GH (general hardness) measures dissolved calcium and magnesium — the minerals that give coffee body and let flavor compounds bind and extract properly. KH (carbonate hardness, or alkalinity/buffer) measures bicarbonate, which resists pH swings. A little buffer stabilizes brewing; too much mutes the bright, acidic notes that make specialty coffee interesting, because it's actively neutralizing the acids as they're extracted. That's why the SCA standard keeps KH deliberately lower than GH — enough buffer to avoid off-flavors, not so much that it flattens the cup.
Can I just use distilled or reverse-osmosis water?
Not on its own — pure distilled/RO water (0 ppm GH and KH) has nothing for coffee's flavor compounds to bind to and tends to brew flat, sour, and thin, and it can actually corrode some espresso machine boilers over time from having zero buffering capacity. It IS the correct starting point, though: every recipe on the Recipe Builder tab above assumes you're building UP from distilled water with a small, precise mineral dose, which is exactly what "third-wave" DIY water recipes and products like Third Wave Water do under the hood.
Why do I need a stock solution instead of just weighing the minerals directly?
Because the direct dose is genuinely tiny. Hitting the SCA target in 1 L of water takes only about 0.167 g of Epsom salt and 0.067 g of baking soda — well below what most kitchen scales can weigh accurately (even a good 0.01 g scale is right at its noise floor there). The standard fix, used by Barista Hustle's published water calculator among others, is a concentrated stock solution: dissolve a scale-friendly amount (our Recipe Builder uses 2.46 g Epsom or 1.68 g baking soda per liter of stock) and then dose small, easy-to-measure milliliters of THAT into your final water with a syringe. The Recipe Builder tab shows both numbers.
Does water hardness really cause scale in my espresso machine?
Yes — carbonate hardness (KH) is the direct driver of limescale, because dissolved bicarbonate precipitates out as solid calcium carbonate when it's heated, coating boiler elements and clogging narrow lines.

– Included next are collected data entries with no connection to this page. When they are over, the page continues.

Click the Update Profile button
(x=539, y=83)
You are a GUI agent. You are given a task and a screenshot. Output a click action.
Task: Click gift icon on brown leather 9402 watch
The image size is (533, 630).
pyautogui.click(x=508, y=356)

This is a qualitative brewing-water concern, not a scaling-rate prediction: the SCA's KH range (40–75 ppm) already sits well below tap water in many hard-water regions specifically to keep this risk low. If you're on very hard tap water, regular descaling matters regardless of what you brew with — see our descaling guide linked below.
Can bottled water hit the SCA target on its own?
Sometimes, but not reliably — and this is exactly why the Bottled Blend tab exists. Most bottled waters' natural GH-to-KH ratio doesn't line up with the SCA's, so a single bottled water at the right hardness often carries too much (or too little) buffer alongside it. Blending two different waters (or one bottled water with distilled) gives you two independent levers instead of one, which is often enough to land inside the target box on both axes at once — our own worked example blends Volvic and FIJI Water to hit GH 65 / KH 70 ppm simultaneously. When a pairing genuinely can't reach your target, the tool says so honestly instead of quietly rounding the number.
Is this the same as an LSI scaling calculator?
No, and deliberately so. LSI (Langelier Saturation Index) calculators predict a water's actual scaling/corrosion tendency inside specific equipment using temperature, pH, alkalinity and TDS together — a plumbing/equipment-protection tool. This page is a brewing-water instrument: it targets the SCA's flavor-oriented GH/KH range and treats scale risk qualitatively (more KH = more scale risk, in general), because that's the honest scope of what "ppm as CaCO₂" hardness numbers alone can tell you.
Educational estimate, not a lab analysis or a substitute for professional water testing. Always use food-grade minerals and clean equipment.